● **Exercise**
Please set down only the lines running from the one with "You are a GUI" through the last line of the entries, exactly as written and without any pictures.

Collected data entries

————

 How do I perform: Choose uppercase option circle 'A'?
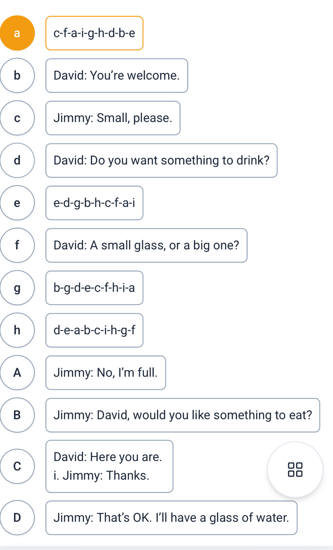17,372
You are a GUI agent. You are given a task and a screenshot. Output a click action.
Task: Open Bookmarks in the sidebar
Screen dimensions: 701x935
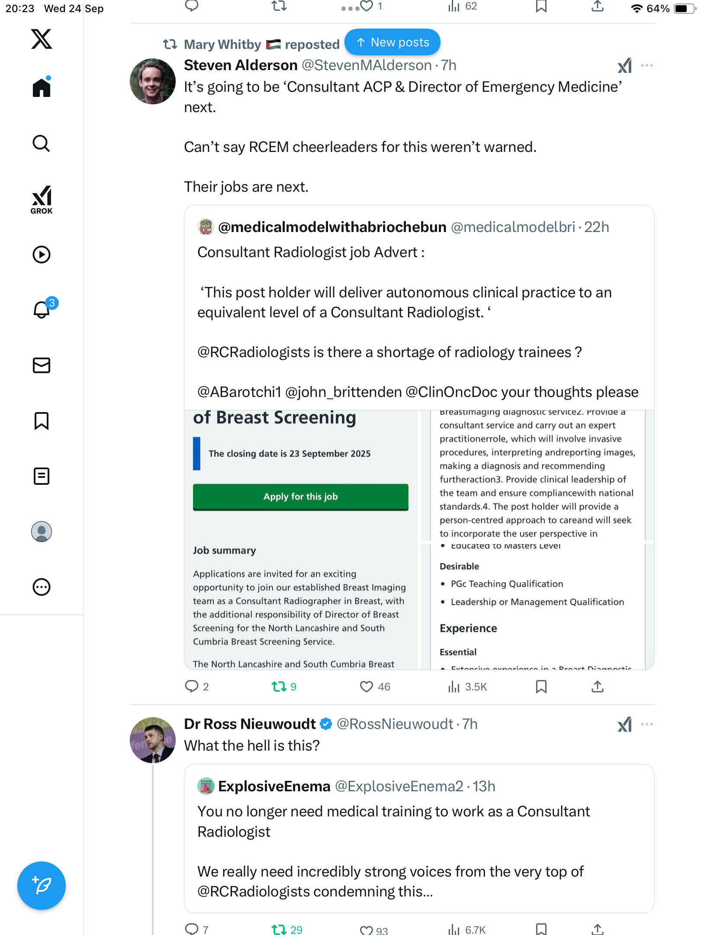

————

● **Task response**
You are a GUI agent. You are given a task and a screenshot. Output a click action.
Task: Open Bookmarks in the sidebar
Screen dimensions: 701x935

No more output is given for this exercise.